Export dataset file information to data warehouse
This document outlines the approach for exporting information about dataset files to a data warehouse.
Dataset
A dataset is a type of view defined by a flat list of entities, and these entities are files. In Synapse a dataset is considered an entity, and all entities are stored in the Node and Node_Revision table. The Synapse dataset includes details about a list of file IDs with their versions, the overall number of files in the dataset, the total size of the files in bytes, and the checksum of the files.
NodeSnapshots Table
In data warehouse already have nodesnapshots table. Which contain snapshots of nodes (Nodes are project, dataset, file, folders...). Snapshots are taken when nodes are created, updated or deleted. Snapshots are also taken periodically and independently of the changes. The nodesnapshots table provides details about the dataset but does not capture information about the files within that dataset.

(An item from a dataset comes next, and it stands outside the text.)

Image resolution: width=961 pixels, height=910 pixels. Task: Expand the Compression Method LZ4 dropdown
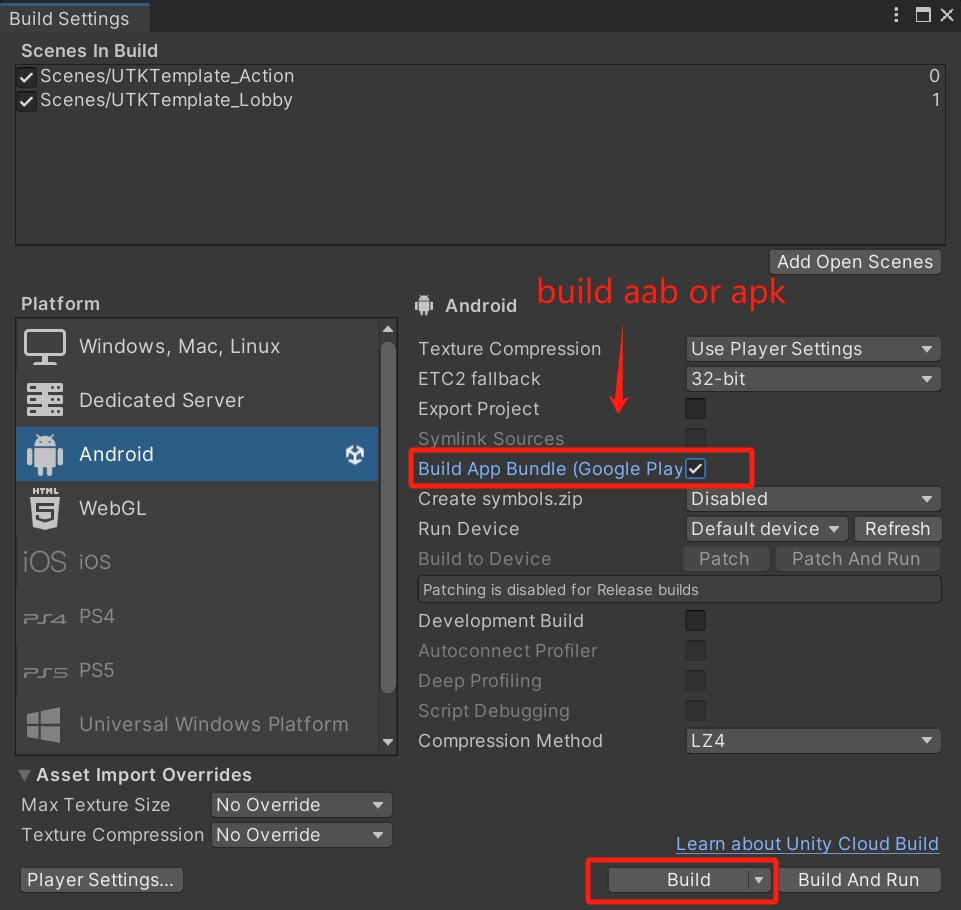pos(813,741)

Current nodesnapshot table schema:
[
{
"Name": "change_type",
"Type": "string",
"Comment": "The type of change that occurred on the node, e.g., CREATE, UPDATE, DELETE."
},
{
"Name": "change_timestamp",
"Type": "timestamp",
"Comment": "The time when the change (created/updated/deleted) on the node is pushed to the queue for snapshotting."
},
{
"Name": "change_user_id",
"Type": "bigint",
"Comment": "The unique identifier of the user who made the change to the node."
},
{
"Name": "snapshot_timestamp",
"Type": "timestamp",
"Comment": "The time when the snapshot was taken. (It is usually after the change happened)."
},
{
"Name": "id",
"Type": "bigint",
"Comment": "The unique identifier of the node."
},
{
"Name": "benefactor_id",
"Type": "bigint",
"Comment": "The identifier of the (ancestor) node which provides the permissions that apply to this node. Can be the id of the node itself."
},
{
"Name": "project_id",
"Type": "bigint",
"Comment": "The project where the node resides. It will be empty for the change type DELETE."
},
{
"Name": "parent_id",
"Type": "bigint",
"Comment": "The unique identifier of the parent in the node hierarchy."
},
{
"Name": "node_type",
"Type": "string",
"Comment": "The type of the node. Allowed node types are : project, folder, file, table, link, entityview, dockerrepo, submissionview, dataset, datasetcollection, materializedview, virtualtable."
},
{
"Name": "created_on",
"Type": "timestamp",
"Comment": "The creation time of the node."
},
{
"Name": "created_by",
"Type": "bigint",
"Comment": "The unique identifier of the user who created the node."
},
{
"Name": "modified_on",
"Type": "timestamp",
"Comment": "The most recent change time of the node."
},
{
"Name": "modified_by",
"Type": "bigint",
"Comment": "The unique identifier of the user who last modified the node."
},
{
"Name": "version_number",
"Type": "bigint",
"Comment": "The version of the node on which the change occurred, if applicable."
},
{
"Name": "file_handle_id",
"Type": "bigint",
"Comment": "The unique identifier of the file handle if the node is a file, null otherwise."
},
{
"Name": "name",
"Type": "string",
"Comment": "The name of the node."
},
{
"Name": "is_public",
"Type": "boolean",
"Comment": "If true, READ permission is granted to all the Synapse users, including the anonymous user, at the time of the snapshot."
},
{
"Name": "is_controlled",
"Type": "boolean",
"Comment": "If true, an access requirement managed by the ACT is set on the node."
},
{
"Name": "is_restricted",
"Type": "boolean",
"Comment": "If true, a terms-of-use access requirement is set on the node."
},
{
"Name": "effective_ars",
"Type": "array<bigint>",
"Comment": "The list of access requirement ids that apply to the entity at the time the snapshot was taken."
},
{
"Name": "snapshot_date",
"Type": "date",
"Comment": "The data is partitioned for fast and cost effective queries. The snapshot_timestamp field is converted into a date and stored in the snapshot_date field for partitioning. The date should be used as a condition (WHERE CLAUSE) in the queries.",
"PartitionKey": "Partition (0)"
}
]
In order to include file information in the nodesnapshots table for a dataset, four columns—namely, list_of_items, count_of_items, size_of_items and checksum_of_items—need to be added to the table.
New Columns
list_of_items : The list of files of a dataset with id and version.
{ "Name": "list_of_items", "Type": "ARRAY < STRUCT <entityId: string,versionNumber: bigint>>", "Comment": "The list of files of a dataset." },
count_of_items : The total number of files in a dataset.
{ "Name": "count_of_items", "Type": "bigint", "Comment": "The total number of files in a dataset." }
size_of_items : The sum of size of all the files of a dataset.
4 checksum_of_items : The md5 of concatenate sorted md5 of all the files of a dataset.
Additional file information
Additional details about the files can be retrieved by performing a join between the nodesnapshot table and the filesnapshots table like storage location, file type, name of file etc.